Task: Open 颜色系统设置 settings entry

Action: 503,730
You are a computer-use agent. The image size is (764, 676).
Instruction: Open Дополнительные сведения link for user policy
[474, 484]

----------------

- **WORK INSTRUCTION**:
Retype exactly. Start at the line with "Instruction: Open Дополнительные" and stop at the last line of the data.

- **SOLUTION FOR THIS TASK**:
Instruction: Open Дополнительные сведения link for user policy
[474, 484]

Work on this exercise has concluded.